I view COVID-19 as sociological problem rather deliberately. The state of the pandemic is such that it is not just a medical problem anymore, it is a pandemic of communication, behavior and investment (resources). There are historical precedents for this- HIV and AIDS, SARS, Ebola, among others. For instance, HIV and AIDS early on became driven by moral panics and significations. Poor communication through traditional channels and frames generated instinctive negativity and shame over the disease. People were afraid to test, ashamed to be positive and embarrassed to seek treatment. Now with COVID-19, we could be headed down the same path: there is growing fear of ‘being caught’; stigma is on the rise as incidents and rumours of State misuse of power and resources are becoming persistent. These could very well explain the reluctance to seek testing witnessed in Mombasa old Town, Eastleigh and Kawangware and the nationwide casual compliance with containment regimes. In particular, the low turn-out being witnessed in mass testing drives in Kawangware should serve as warning here.
To be clear, the trajectory of public health interventions is dictated by individual behaviour, social capital (including social networks, norms and culture) and structural instruments and institutions. Successful interventions then must adopt a dynamic socio-ecological framework which attends to individual needs and deficiencies, understands the social contexts and invests in responsive policy and political actors/actions. In simple terms, for interventions to be efficacious, they need to know me, understand my social set-up and institute objective measures that are inclusive. For COVID-19 this means that for me to adhere to the measures, my community’s ways of life and practices must be factored and the laws, policies and the market be activated responsively and sensitively.

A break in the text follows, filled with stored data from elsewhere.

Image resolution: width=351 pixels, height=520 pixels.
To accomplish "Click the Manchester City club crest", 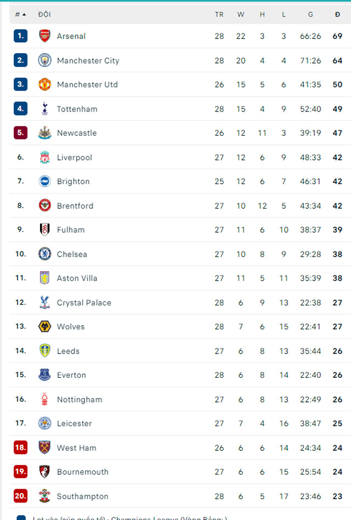I will [x=44, y=60].
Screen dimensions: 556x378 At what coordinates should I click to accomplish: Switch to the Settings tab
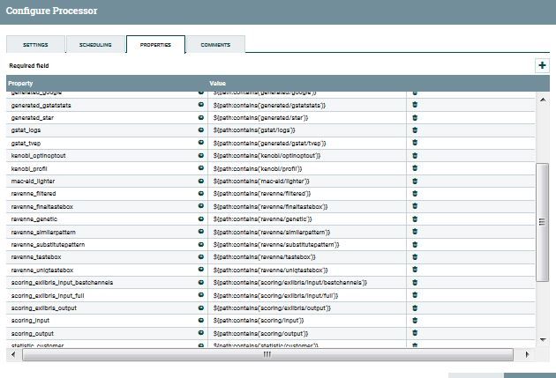click(35, 45)
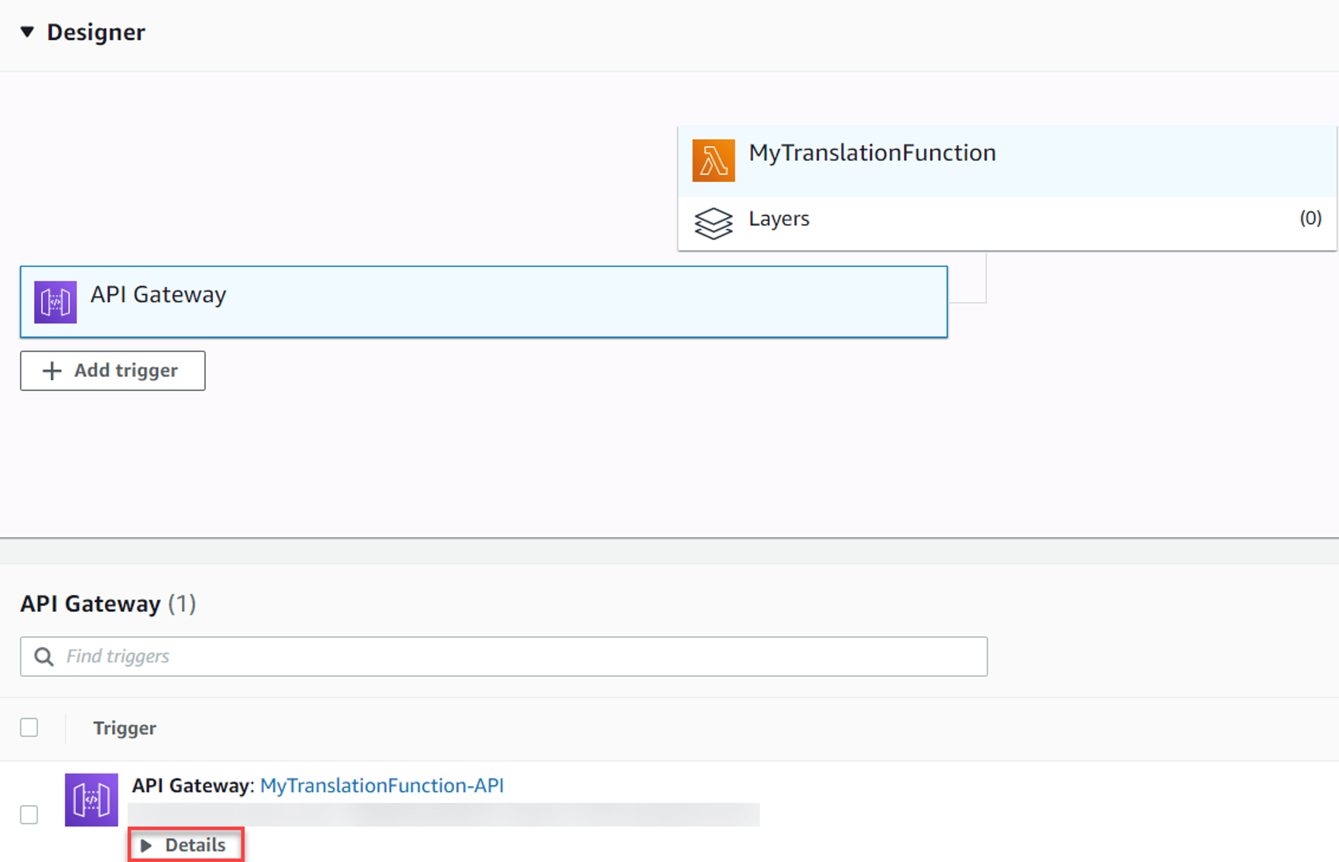
Task: Collapse the Designer section triangle
Action: click(27, 32)
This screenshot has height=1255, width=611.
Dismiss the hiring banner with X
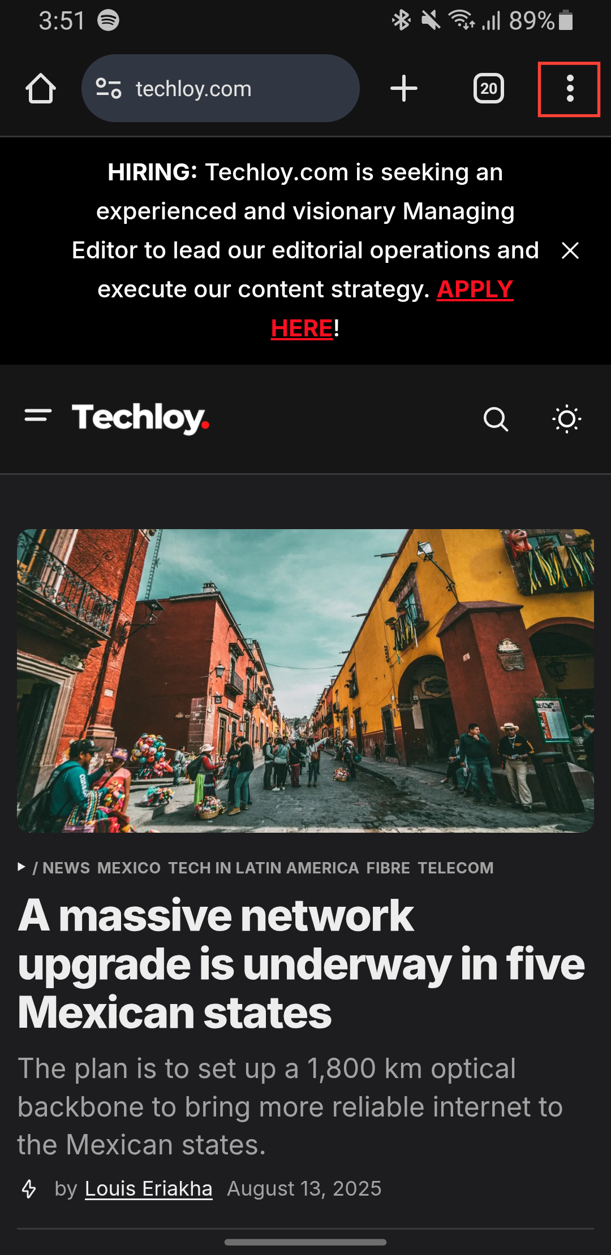click(x=570, y=250)
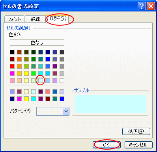Screen dimensions: 157x152
Task: Confirm with the OK button
Action: pyautogui.click(x=107, y=145)
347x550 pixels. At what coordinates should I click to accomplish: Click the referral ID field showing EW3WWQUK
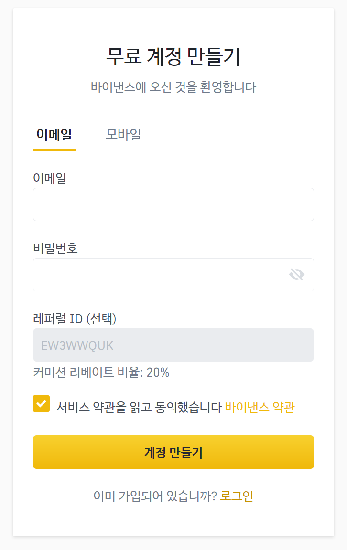[x=174, y=345]
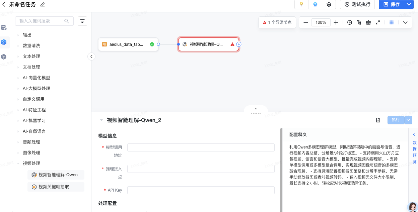The width and height of the screenshot is (418, 212).
Task: Open the lightbulb tips icon
Action: 301,4
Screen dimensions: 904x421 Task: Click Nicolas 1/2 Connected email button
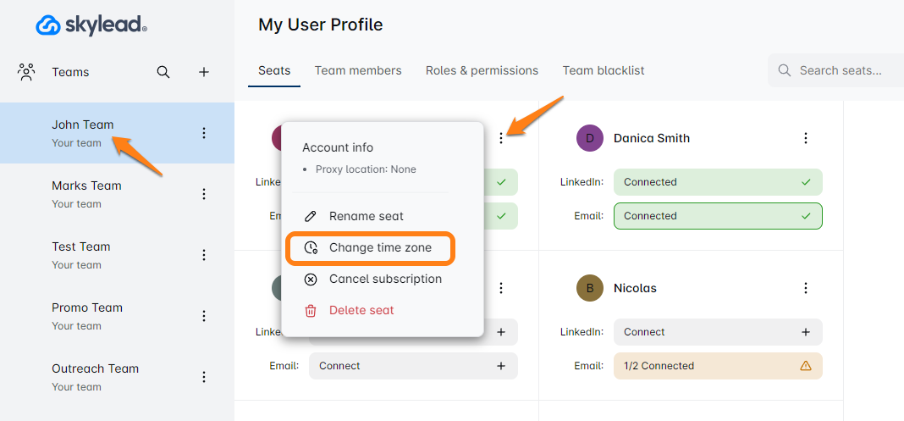pos(718,366)
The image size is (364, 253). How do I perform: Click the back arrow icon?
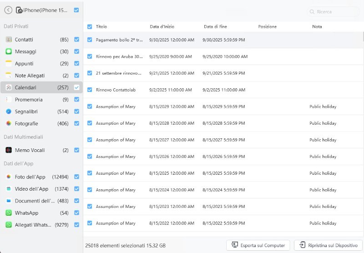click(x=8, y=10)
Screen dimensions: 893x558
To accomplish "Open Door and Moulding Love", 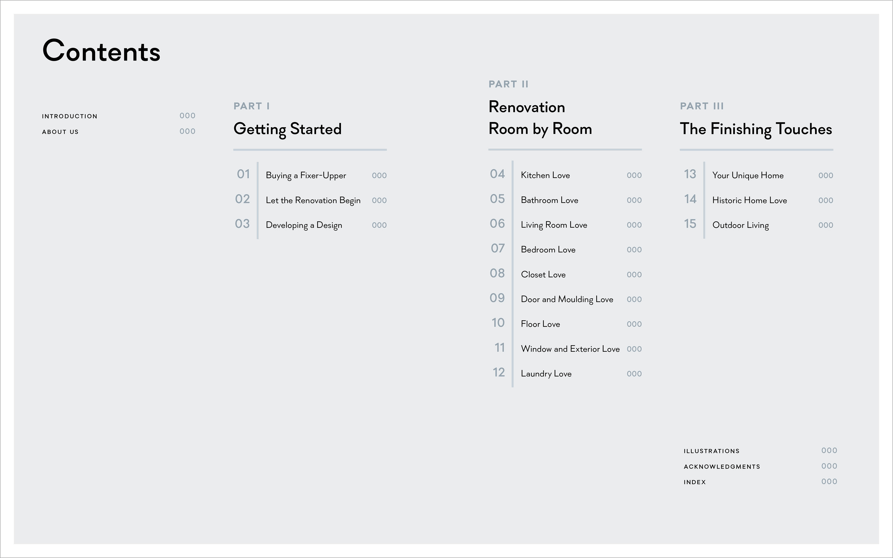I will tap(567, 299).
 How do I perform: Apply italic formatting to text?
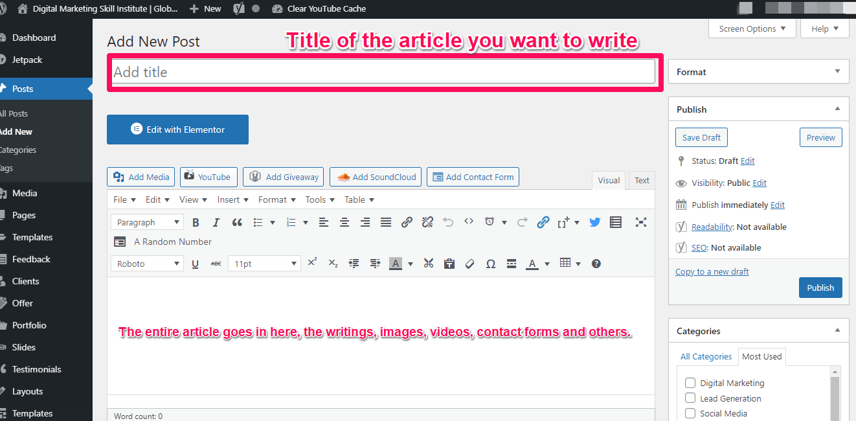point(216,222)
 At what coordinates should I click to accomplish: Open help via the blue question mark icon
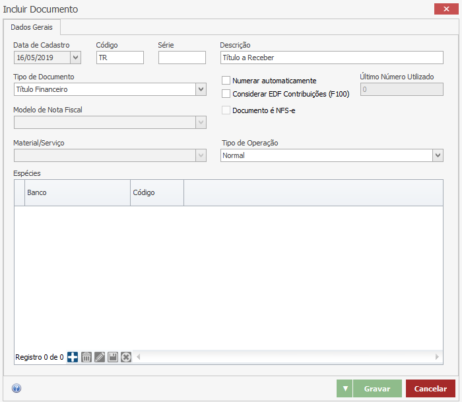[x=17, y=389]
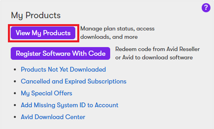Click 'or Avid to download software' text line
214x129 pixels.
[x=154, y=57]
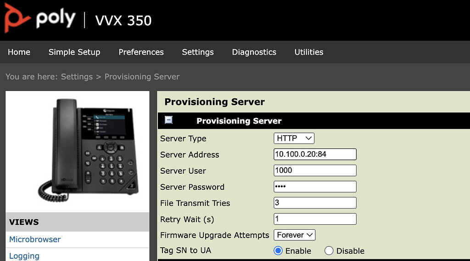The width and height of the screenshot is (470, 261).
Task: Click the Server Address field
Action: point(315,154)
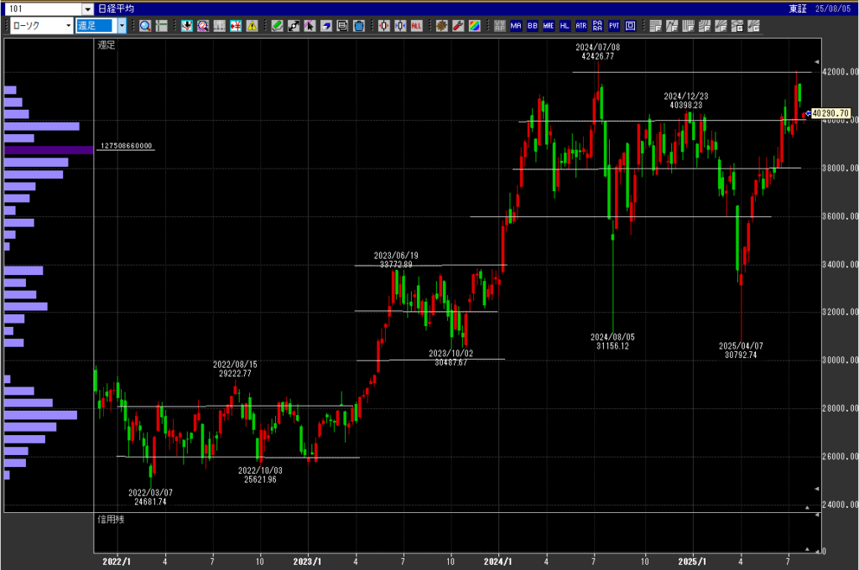This screenshot has height=570, width=859.
Task: Select the white eraser tool
Action: coord(326,26)
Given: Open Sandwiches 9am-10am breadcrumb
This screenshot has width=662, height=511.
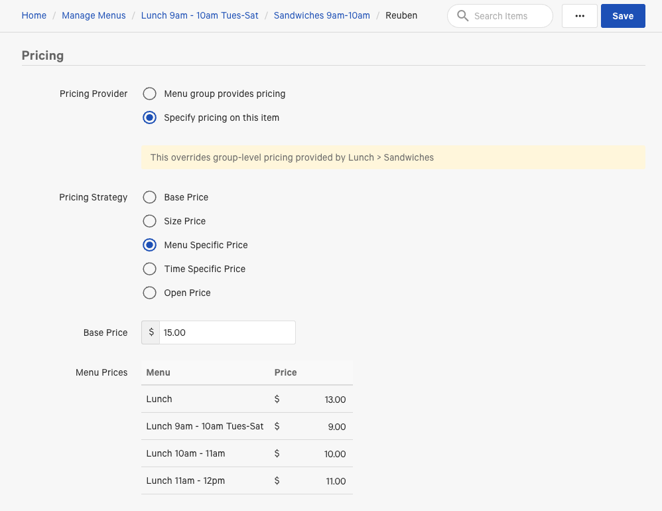Looking at the screenshot, I should click(x=322, y=15).
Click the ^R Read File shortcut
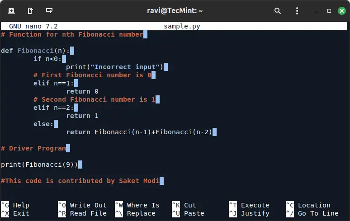Image resolution: width=350 pixels, height=221 pixels. click(82, 213)
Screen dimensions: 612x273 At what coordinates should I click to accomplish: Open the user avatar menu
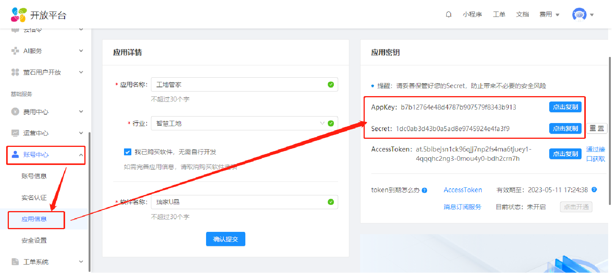(x=579, y=15)

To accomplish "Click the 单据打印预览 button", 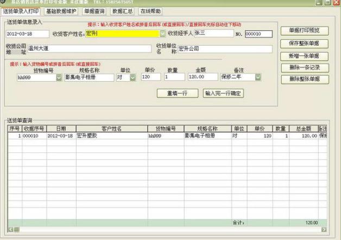I will tap(305, 31).
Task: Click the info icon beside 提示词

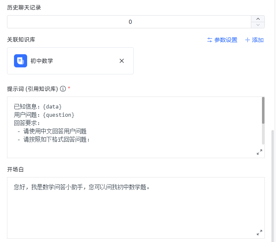Action: point(63,89)
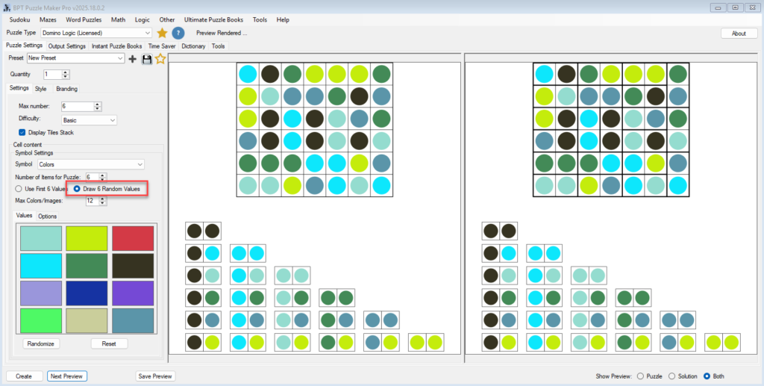Viewport: 764px width, 386px height.
Task: Open the Ultimate Puzzle Books menu
Action: click(x=214, y=19)
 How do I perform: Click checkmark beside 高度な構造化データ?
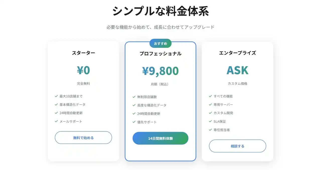coord(134,105)
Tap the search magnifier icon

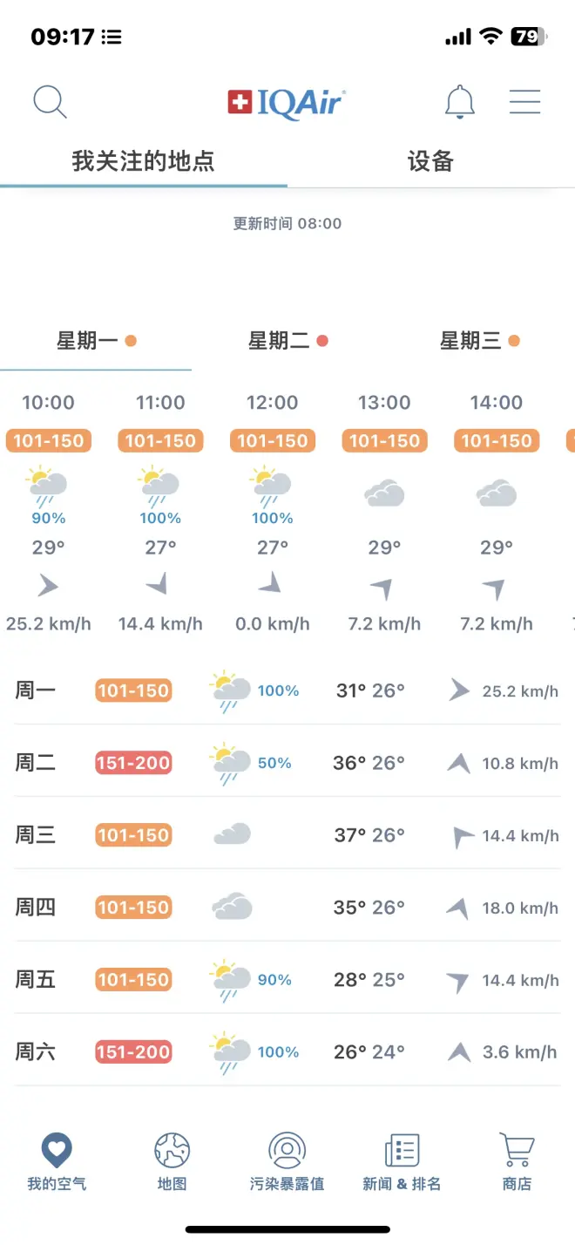[x=50, y=102]
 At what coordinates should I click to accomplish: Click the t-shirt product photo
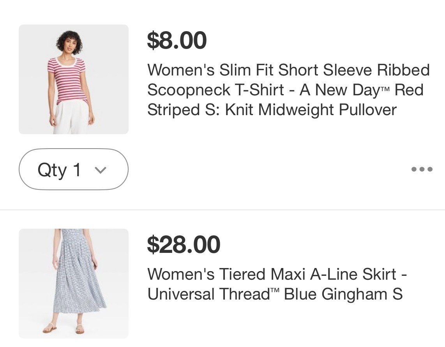click(x=73, y=79)
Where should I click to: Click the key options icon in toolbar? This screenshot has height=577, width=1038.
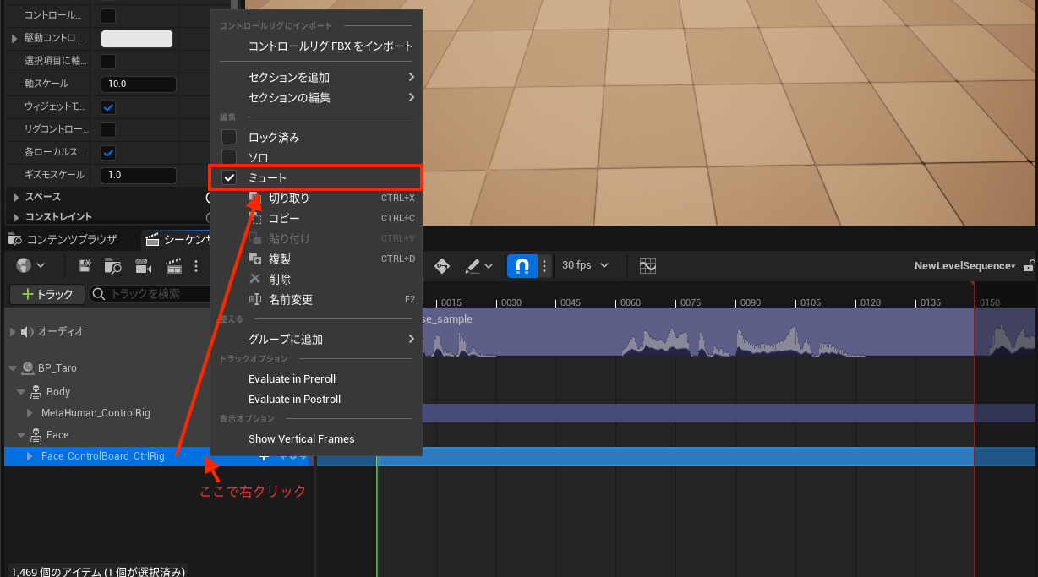[442, 266]
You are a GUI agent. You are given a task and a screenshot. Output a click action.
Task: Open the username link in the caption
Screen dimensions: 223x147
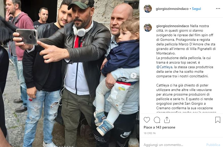[173, 26]
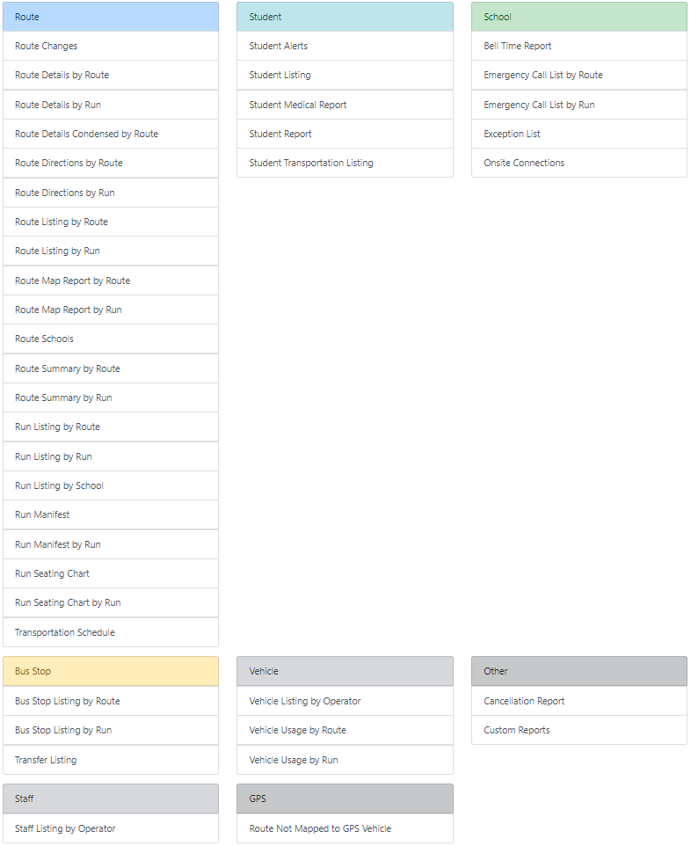Viewport: 691px width, 846px height.
Task: Open Run Listing by School
Action: coord(59,485)
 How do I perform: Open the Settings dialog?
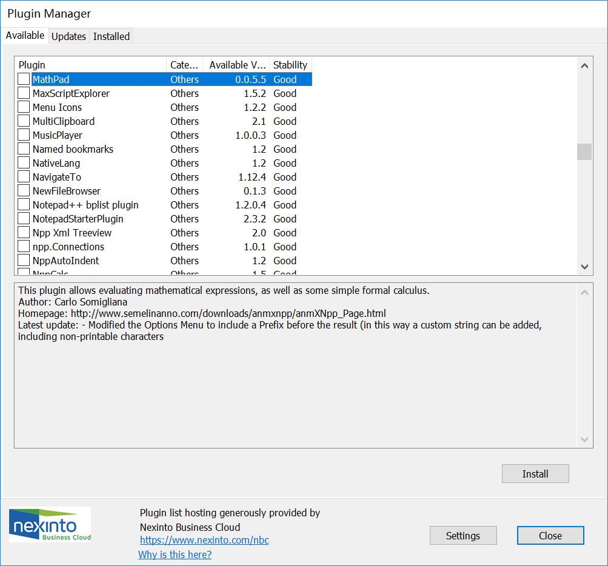click(463, 535)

The Ministry of Health learnt this long ago. HIV/AIDS and family planning programmes adopted this approach through the robust use of the community health strategy. Under the strategy, a community-based cadre of health workers came into focus and became the frontline cavalry for health promotion. Their effectiveness lies in the ability to understand and address local health concerns in a locally understandable and understanding manner in ways that demonstrate community respect, concern and mutual trust. At the moment, this is lacking in the national approach to the COVID-19 pandemic. There is need for a robust community-based approach which appreciates the complexity of the COVID-19 phenomenon as a complex social problem.
Dr. Justus Aungo teaches Social Planning in the Faculty of Arts, UoN, Mombasa Campus.
Disclaimer: The views and opinions expressed in this article are those of the author and do not necessarily reflect the policy or position of the University of Nairobi.